Text block START

I'm trying to solve heat equation
$$\nabla^2 u = \frac{1}{k}\frac{\partial u}{\partial t}$$ in the region
$$ a \leq r \leq b, \ \ \ \ 0 \leq \varphi \leq 2\pi, \ \ \ \ 0 \leq \theta \leq \theta_0 $$
with $\theta_0$ a fixed number, with boundary conditions
$$ \frac{\partial u}{\partial r} = 0 \ \ \ \ in \ \ r=a, r=b $$
and $$ \frac{\partial u}{\partial \theta} = 0 \ \ \ \ in \ \ \theta = \theta_0 $$

I have trouble finding the eigenfunctions and eigenvalues associated to $\theta$. Are they the Legendre polynomials? And if they aren't, is it possible to find them analytically?

-- Update --

Firstly, I separed the temporal part from the spatial one, $u = T(t) \phi(r,\theta,\varphi)$, obtaining: $$ \begin{gather} T'' = -\lambda T \\ \nabla^2 \phi = -\lambda \phi \end{gather} $$

Next, I separed again the spatial function $\phi$ into three parts, each one corresponding to each spherical coordinate: $$ \phi = F(\varphi)R(r)G(\theta) $$

  • If we apply periodic conditions to $F$ ($u(\varphi=-\pi) = u(\varphi=\pi)$ and $\frac{\partial u}{\partial \varphi} (\varphi=-\pi) = \frac{\partial u}{\partial \varphi} (\varphi=\pi)$, the eigenfunctions associated to $\varphi$ are $$ \cos(m\varphi), \ \ \sin(m\varphi) $$

with $m$ a non-negative integer.

Text block END
Exercise data START

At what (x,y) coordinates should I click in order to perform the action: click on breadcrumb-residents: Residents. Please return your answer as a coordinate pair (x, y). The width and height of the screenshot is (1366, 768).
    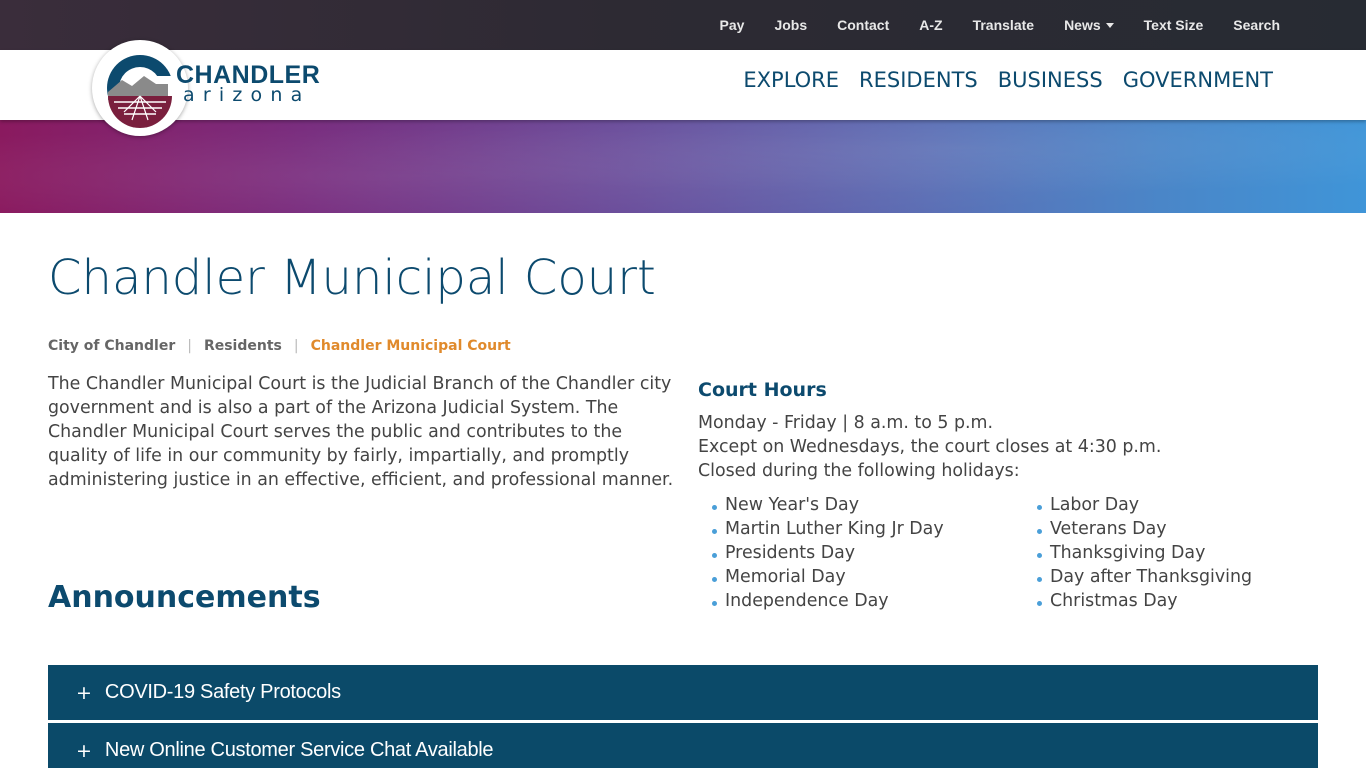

Exercise data END

— Tasks —
1 - Answer these from the heat equation post:
(a) What condition on u holds at r = a and r = b?
(b) Into what product is the spatial function φ separated?
(c) Under periodic conditions, which eigenfunctions are associated with φ (the angle), and what kind of number is m?
2 - Reproduce the part of the heat equation post starting with "I have trouble" and going on through "find them analytically?".

— Task solutions —
1 -
(a) ∂u/∂r = 0
(b) φ = F(φ)R(r)G(θ)
(c) cos(mφ) and sin(mφ), with m a non-negative integer

2 -
I have trouble finding the eigenfunctions and eigenvalues associated to $\theta$. Are they the Legendre polynomials? And if they aren't, is it possible to find them analytically?